Ruth Manus, advogada, escreve que Shakira é porta-voz de outras mulheres. “Minha conclusão é: ‘amiga, se jogaa. Fala mesmo. Tem tanta mulher nesse seu coro. Tanta mulher que foi traída dentro da própria casa. Tanta mulher que deixou de dizer coisas em nome de uma relação decente com o ex”, diz.
A advogada ainda pondera que Piqué e outros homens acabam saindo impune dessas situações, logo estão por aí se relacionando enquanto mulheres são “doutrinadas pelos bons modos”.
“Tem tanta história h0rr*rosa que não é contada em voz alta. Tem tanto perdão tácito a homem que não merece. Tem tanto sapo que se engole em nome dos filhos. Tem tanta, tanta mulher em silêncio, tentando deixar pra trás um episódio, dois episódios, vinte episódios de quebra de confiança”.Ruth Manus
Ela não é a primeira!
A expressão “Cornas no topo” tomou conta do Twitter na última semana. Além da cantora colombiana, a popstar Miley Cyrus também resolveu contar ao mundo como era seu casamento tóxico com Liam Hemsworth.
Em “Flowers”, ela dá indiretas sobre comportamentos controversos do ex, diz que é “boa demais” para ele e mostra que não precisa de mais ninguém, pois é suficiente.
Quem fechou a trinca de “cornas” (no melhor sentido da palavra) foi SZA, que carinhosamente é conhecida como a “Alcione dos EUA” e esteve no TOP3 do Spotify Global com “Kill Bill”.

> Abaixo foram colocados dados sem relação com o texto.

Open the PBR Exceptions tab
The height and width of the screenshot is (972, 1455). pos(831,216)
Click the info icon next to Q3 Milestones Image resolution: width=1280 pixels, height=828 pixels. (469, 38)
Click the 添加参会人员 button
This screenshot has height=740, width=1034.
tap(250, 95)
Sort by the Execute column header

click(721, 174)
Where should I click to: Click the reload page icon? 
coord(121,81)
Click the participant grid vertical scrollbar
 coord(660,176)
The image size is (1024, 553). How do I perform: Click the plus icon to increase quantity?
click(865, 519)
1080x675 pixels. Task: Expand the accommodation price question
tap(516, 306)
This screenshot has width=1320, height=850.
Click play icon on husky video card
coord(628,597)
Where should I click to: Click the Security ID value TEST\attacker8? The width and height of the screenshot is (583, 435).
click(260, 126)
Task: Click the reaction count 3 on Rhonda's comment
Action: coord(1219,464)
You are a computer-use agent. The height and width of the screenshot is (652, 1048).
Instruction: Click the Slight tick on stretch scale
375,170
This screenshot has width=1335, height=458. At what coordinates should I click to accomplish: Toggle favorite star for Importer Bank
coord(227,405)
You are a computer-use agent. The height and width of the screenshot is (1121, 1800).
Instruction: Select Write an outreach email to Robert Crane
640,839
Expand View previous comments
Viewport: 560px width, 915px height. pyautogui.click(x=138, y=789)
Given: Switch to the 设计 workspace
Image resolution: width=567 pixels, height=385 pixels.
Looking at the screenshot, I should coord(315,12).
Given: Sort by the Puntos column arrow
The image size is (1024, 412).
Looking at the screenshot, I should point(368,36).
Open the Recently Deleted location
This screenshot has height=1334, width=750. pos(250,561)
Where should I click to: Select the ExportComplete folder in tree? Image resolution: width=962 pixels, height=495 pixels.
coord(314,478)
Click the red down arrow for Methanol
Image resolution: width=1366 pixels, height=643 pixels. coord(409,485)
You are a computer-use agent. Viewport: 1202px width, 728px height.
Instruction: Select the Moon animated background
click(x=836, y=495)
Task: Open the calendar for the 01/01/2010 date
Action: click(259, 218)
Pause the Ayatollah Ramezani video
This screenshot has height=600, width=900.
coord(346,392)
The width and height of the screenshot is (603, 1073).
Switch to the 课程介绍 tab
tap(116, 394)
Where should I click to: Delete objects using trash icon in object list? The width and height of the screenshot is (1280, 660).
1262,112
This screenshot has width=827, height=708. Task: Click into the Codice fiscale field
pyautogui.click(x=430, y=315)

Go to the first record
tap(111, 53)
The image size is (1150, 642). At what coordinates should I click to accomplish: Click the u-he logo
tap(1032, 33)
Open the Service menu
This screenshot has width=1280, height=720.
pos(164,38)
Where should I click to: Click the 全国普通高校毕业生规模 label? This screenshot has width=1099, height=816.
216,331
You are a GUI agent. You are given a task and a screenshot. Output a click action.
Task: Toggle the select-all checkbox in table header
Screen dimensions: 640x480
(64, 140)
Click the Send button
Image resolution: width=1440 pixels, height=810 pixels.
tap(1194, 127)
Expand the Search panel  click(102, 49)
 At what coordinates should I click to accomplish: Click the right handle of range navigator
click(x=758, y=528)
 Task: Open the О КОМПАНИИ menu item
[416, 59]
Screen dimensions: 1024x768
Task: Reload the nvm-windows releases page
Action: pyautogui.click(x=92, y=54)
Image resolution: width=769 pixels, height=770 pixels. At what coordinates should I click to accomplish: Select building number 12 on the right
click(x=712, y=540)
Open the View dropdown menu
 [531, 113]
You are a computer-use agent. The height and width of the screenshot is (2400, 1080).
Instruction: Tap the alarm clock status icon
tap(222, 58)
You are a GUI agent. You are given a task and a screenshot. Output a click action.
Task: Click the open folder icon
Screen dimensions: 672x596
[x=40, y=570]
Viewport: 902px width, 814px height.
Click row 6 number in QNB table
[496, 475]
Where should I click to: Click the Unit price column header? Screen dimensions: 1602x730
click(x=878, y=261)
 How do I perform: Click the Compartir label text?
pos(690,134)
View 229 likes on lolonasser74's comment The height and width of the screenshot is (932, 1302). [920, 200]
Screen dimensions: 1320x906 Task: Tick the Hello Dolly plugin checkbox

SZA é uma artista negra que tem ganhado bastante visibilidade por conta de suas letras dolorosas na medida certa. Ela canta sobre Solidão da Mulher Negra, dor de cotovelo e tudo que embala os embates amorosos. (Ai, gente, até eu que nem tenho razão para sofrer me acabo com a queen).
Se a gente voltar um pouquinho em 2016, vai observar que Beyoncé fez algo parecido com o “Lemonade”. O álbum, claro, não é somente sobre as supostas traições do marido Jay-Z, mas é fato que o grito da mulher traída está presente em vários momentos.
“Este é o seu aviso final/Você sabe que te dei vida/Se você tentar essa merda de novo/Você vai perder a sua esposa”, canta Bey em Don’t Hurt Yourself (tradução livre).
Aqui no Brasil, um bom exemplo é a eterna Marília Mendonça, que tem o título de “Rainha da sofrência” e não é à toa. Marília canta de forma popular sobre as dores e sofrimentos de mulheres: sejam elas traídas, amantes, infiéis.
Quem não canta a famosa “Infiel”? “Eu quero ver você morar num motel/Estou te expulsando do meu coração/Assuma as consequências dessa traição?”. Todas nós, sem julgamento, temos espaço nas canções da sertaneja.
Exposed funciona?
Camila Rufato Duarte, advogada, idealizadora do “Direito Dela” e líder do Comitê de Combate à Violência Contra a Mulher do Grupo Mulheres do Brasil JF, ainda lembra que a história é parecida com a de Luana Piovani.
A atriz tem exposto os ruídos com o ex-marido Pedro Scooby na criação dos filhos. A gente já discutiu como a briga pública pode influenciar na saúde dos filhos dos dois, mas é inegável que o exposed tem se tornado uma maneira de chamar atenção quando nada mais funciona.
“É sobre esse silenciamento de mulheres, sobre o quanto elas são punidas por isso (pela exposição), mas a gente tem que naturalizar e incentivar que não continuem caladas. É isso que a sociedade patriarcal quer fazer conosco”
Manuela Xavier, psicanalista, comunicadora e escritora, é dona do livro “De olhos abertos”, “um convite para a conscientização coletiva sobre o abuso nas relações amorosas, gerando conhecimento necessário e empoderamento feminino”
A autora, através de suas redes, faz um trabalho com mulheres. Nesse post, por exemplo, Manu pondera sobre a demora que temos em entender que estamos em uma relação cilada. “O relacionamento abusivo não começa com um tapa. O feminicídio é o último ato de violência de uma relação baseada em ciúme excessivo, chantagens, mentiras, desprezo, insultos, agressões físicas, verbais, psicológicas e sexuais”.
Shakira tem todo o direito de falar, até porque não foi ela quem errou. Quem deve ficar pianinho é Piqué, que nem isso está fazendo. No fim, a vergonha não deve ser nossa e, se for para ser “corna”, que seja no topo!